## THE TASK
All lines below between the line with "Task: Open the Firefox account icon" and the line with "The width and height of the screenshot is (840, 629).", including both, must be copied exactly, and the pictures must be omitted.

RECORDS FOR THE EXERCISE Block Start

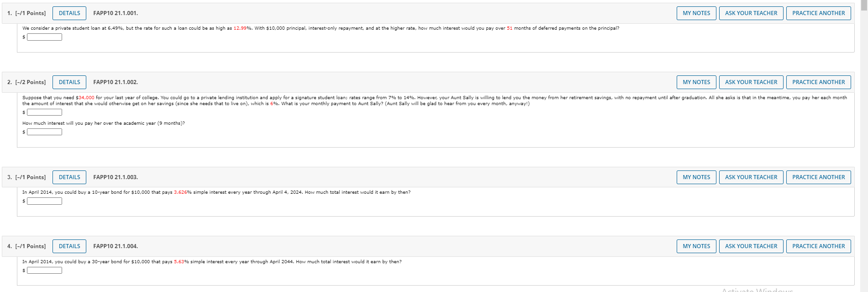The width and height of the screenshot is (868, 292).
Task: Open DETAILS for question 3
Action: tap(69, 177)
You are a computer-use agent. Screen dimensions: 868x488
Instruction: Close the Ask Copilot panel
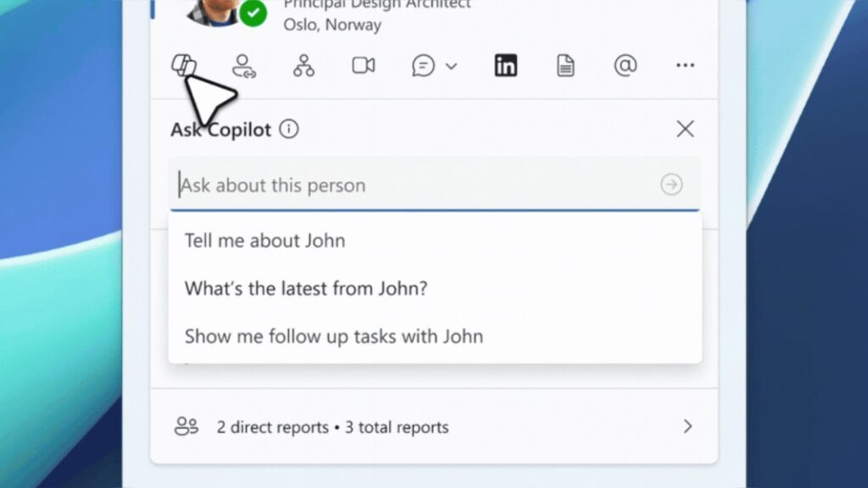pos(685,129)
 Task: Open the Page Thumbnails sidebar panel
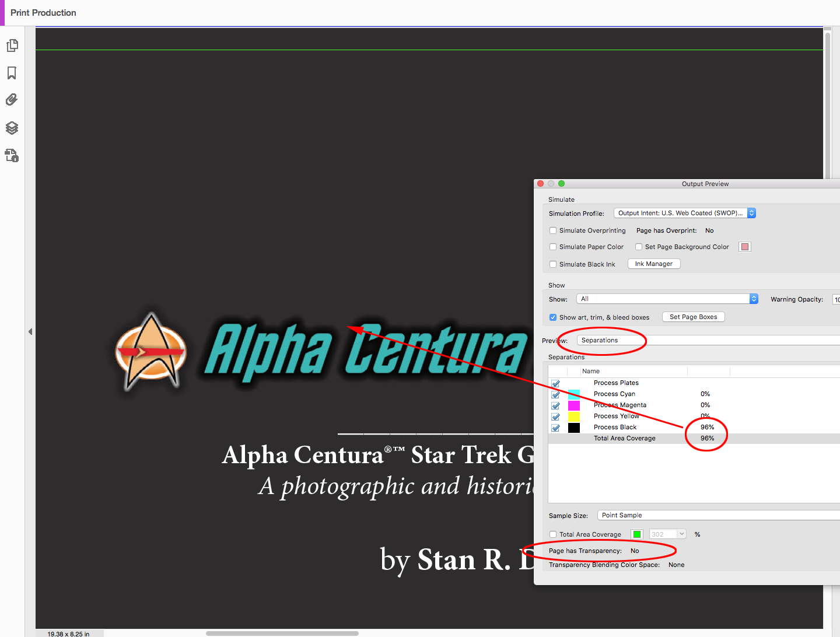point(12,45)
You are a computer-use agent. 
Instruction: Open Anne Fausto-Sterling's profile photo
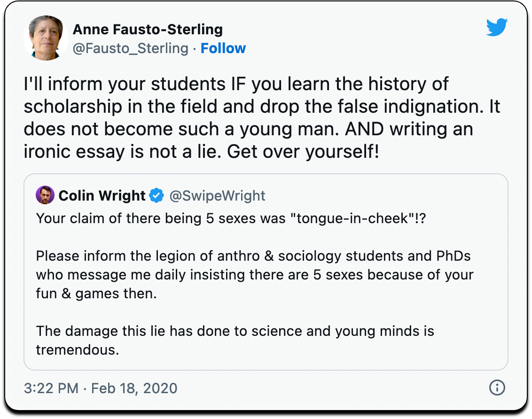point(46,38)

RECORDS FOR THE EXERCISE Block End
RECORDS FOR THE EXERCISE Block Start

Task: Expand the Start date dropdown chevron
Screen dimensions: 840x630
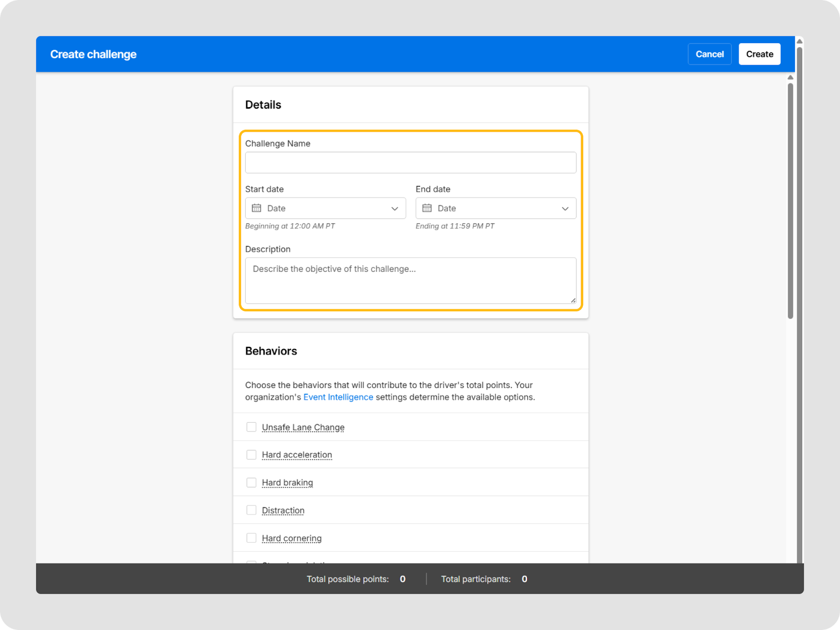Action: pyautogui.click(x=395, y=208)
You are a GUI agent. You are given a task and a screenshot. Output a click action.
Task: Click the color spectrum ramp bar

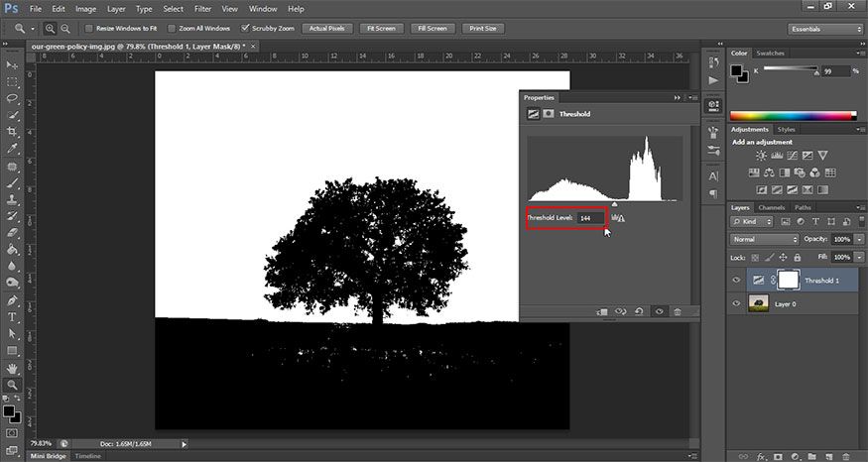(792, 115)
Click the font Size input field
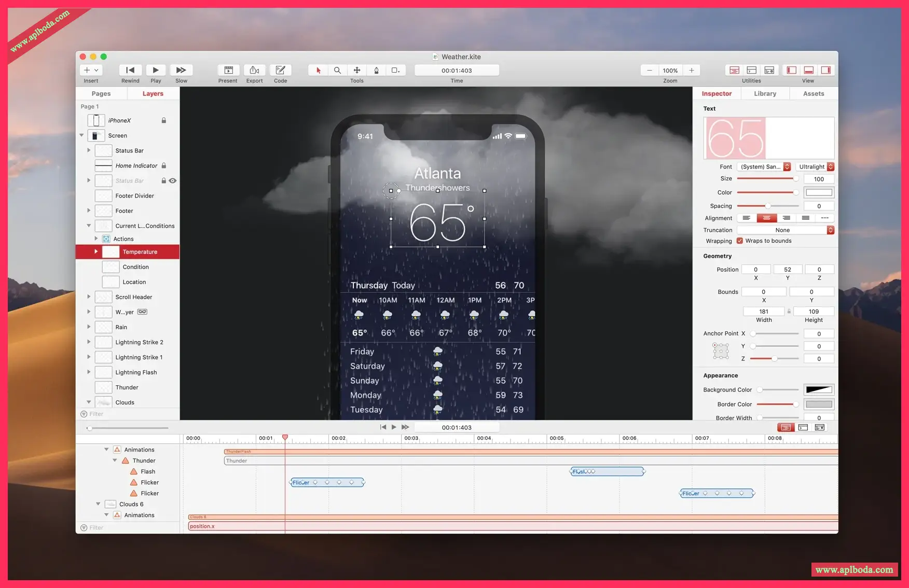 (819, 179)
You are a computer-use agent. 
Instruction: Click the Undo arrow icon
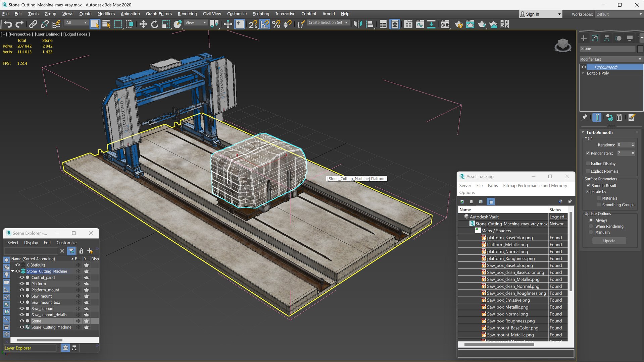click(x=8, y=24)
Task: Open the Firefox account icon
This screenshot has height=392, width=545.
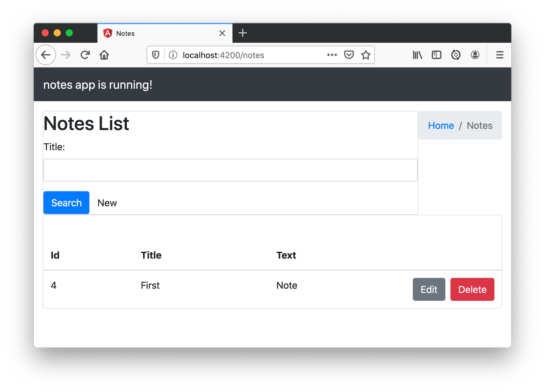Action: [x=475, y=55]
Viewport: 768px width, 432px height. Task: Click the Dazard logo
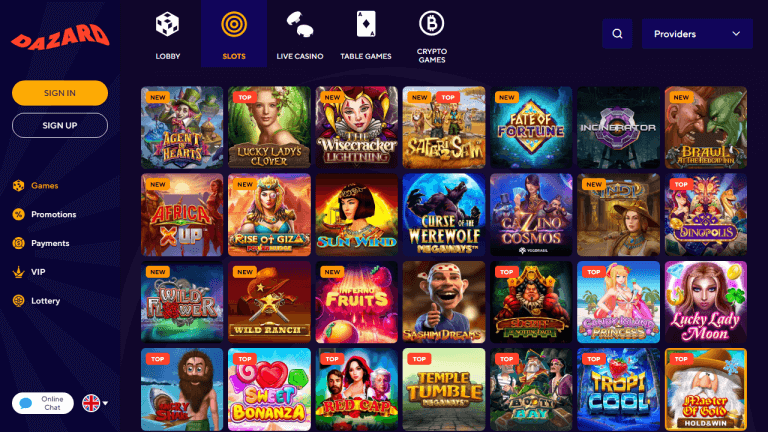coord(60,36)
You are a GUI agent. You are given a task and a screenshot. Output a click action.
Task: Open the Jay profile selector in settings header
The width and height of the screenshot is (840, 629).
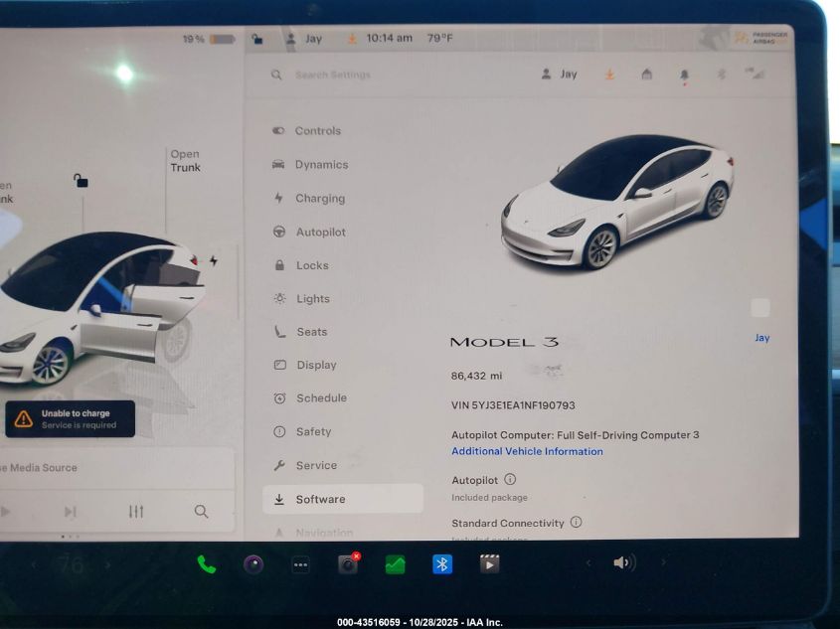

RECORDS FOR THE EXERCISE Block End

## RESULT OF THIS EXERCISE
Task: Open the Firefox account icon
This screenshot has height=392, width=545.
Action: [x=475, y=55]
Viewport: 768px width, 432px height. Task: Click the Dazard logo
coord(60,36)
You are a GUI agent. You are given a task and a screenshot. Output a click action.
Task: Open the Jay profile selector in settings header
The width and height of the screenshot is (840, 629).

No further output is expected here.